= Instructions for the task =
Turn every line of the records below into a JSON list of strings, one string per line, omitting blank lines.

(Word and element pointing entries)
━━━━━━
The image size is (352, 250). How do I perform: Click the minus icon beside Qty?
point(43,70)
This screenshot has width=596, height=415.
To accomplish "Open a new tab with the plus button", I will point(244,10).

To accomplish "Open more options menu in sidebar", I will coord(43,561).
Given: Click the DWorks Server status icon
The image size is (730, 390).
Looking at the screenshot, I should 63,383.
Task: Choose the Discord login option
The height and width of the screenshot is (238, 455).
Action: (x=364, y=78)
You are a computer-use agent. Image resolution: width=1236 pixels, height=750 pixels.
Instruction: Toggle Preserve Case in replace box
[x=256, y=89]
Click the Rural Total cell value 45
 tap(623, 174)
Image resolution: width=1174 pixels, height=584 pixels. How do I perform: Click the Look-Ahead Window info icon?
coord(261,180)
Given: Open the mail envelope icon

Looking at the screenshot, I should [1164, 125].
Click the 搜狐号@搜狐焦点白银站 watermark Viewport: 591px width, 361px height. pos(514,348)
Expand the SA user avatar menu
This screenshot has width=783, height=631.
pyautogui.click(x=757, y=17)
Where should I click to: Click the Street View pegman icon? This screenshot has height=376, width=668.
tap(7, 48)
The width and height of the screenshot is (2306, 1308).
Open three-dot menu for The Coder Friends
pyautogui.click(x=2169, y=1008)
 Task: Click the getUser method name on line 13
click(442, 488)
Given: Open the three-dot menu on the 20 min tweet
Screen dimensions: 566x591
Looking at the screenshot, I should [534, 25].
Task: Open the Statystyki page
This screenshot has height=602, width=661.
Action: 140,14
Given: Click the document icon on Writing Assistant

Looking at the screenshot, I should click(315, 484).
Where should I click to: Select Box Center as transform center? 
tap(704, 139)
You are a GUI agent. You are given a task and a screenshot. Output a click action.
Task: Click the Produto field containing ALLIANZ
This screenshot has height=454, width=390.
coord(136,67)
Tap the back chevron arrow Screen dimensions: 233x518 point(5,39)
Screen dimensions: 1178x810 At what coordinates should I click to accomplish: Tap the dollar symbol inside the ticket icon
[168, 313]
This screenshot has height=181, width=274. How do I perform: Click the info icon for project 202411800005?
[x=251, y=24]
━━━━━━
= Answer to this exercise =
[
  "The image size is (352, 250). How do I perform: Click the minus icon beside Qty?",
  "point(43,70)",
  "This screenshot has width=596, height=415.",
  "To accomplish \"Open a new tab with the plus button\", I will point(244,10).",
  "To accomplish \"Open more options menu in sidebar\", I will coord(43,561).",
  "Given: Click the DWorks Server status icon",
  "The image size is (730, 390).",
  "Looking at the screenshot, I should 63,383.",
  "Task: Choose the Discord login option",
  "The height and width of the screenshot is (238, 455).",
  "Action: (x=364, y=78)",
  "You are a computer-use agent. Image resolution: width=1236 pixels, height=750 pixels.",
  "Instruction: Toggle Preserve Case in replace box",
  "[x=256, y=89]",
  "Click the Rural Total cell value 45",
  " tap(623, 174)",
  "Image resolution: width=1174 pixels, height=584 pixels. How do I perform: Click the Look-Ahead Window info icon?",
  "coord(261,180)",
  "Given: Open the mail envelope icon",
  "Looking at the screenshot, I should [1164, 125].",
  "Click the 搜狐号@搜狐焦点白银站 watermark Viewport: 591px width, 361px height. pos(514,348)",
  "Expand the SA user avatar menu",
  "This screenshot has width=783, height=631.",
  "pyautogui.click(x=757, y=17)",
  "Where should I click to: Click the Street View pegman icon? This screenshot has height=376, width=668.",
  "tap(7, 48)",
  "The width and height of the screenshot is (2306, 1308).",
  "Open three-dot menu for The Coder Friends",
  "pyautogui.click(x=2169, y=1008)",
  " Task: Click the getUser method name on line 13",
  "click(442, 488)",
  "Given: Open the three-dot menu on the 20 min tweet",
  "Screen dimensions: 566x591",
  "Looking at the screenshot, I should [534, 25].",
  "Task: Open the Statystyki page",
  "This screenshot has height=602, width=661.",
  "Action: 140,14",
  "Given: Click the document icon on Writing Assistant",
  "Looking at the screenshot, I should click(315, 484).",
  "Where should I click to: Select Box Center as transform center? ",
  "tap(704, 139)",
  "You are a GUI agent. You are given a task and a screenshot. Output a click action.",
  "Task: Click the Produto field containing ALLIANZ",
  "This screenshot has height=454, width=390.",
  "coord(136,67)",
  "Tap the back chevron arrow Screen dimensions: 233x518 point(5,39)",
  "Screen dimensions: 1178x810 At what coordinates should I click to accomplish: Tap the dollar symbol inside the ticket icon",
  "[168, 313]",
  "This screenshot has height=181, width=274. How do I perform: Click the info icon for project 202411800005?",
  "[x=251, y=24]"
]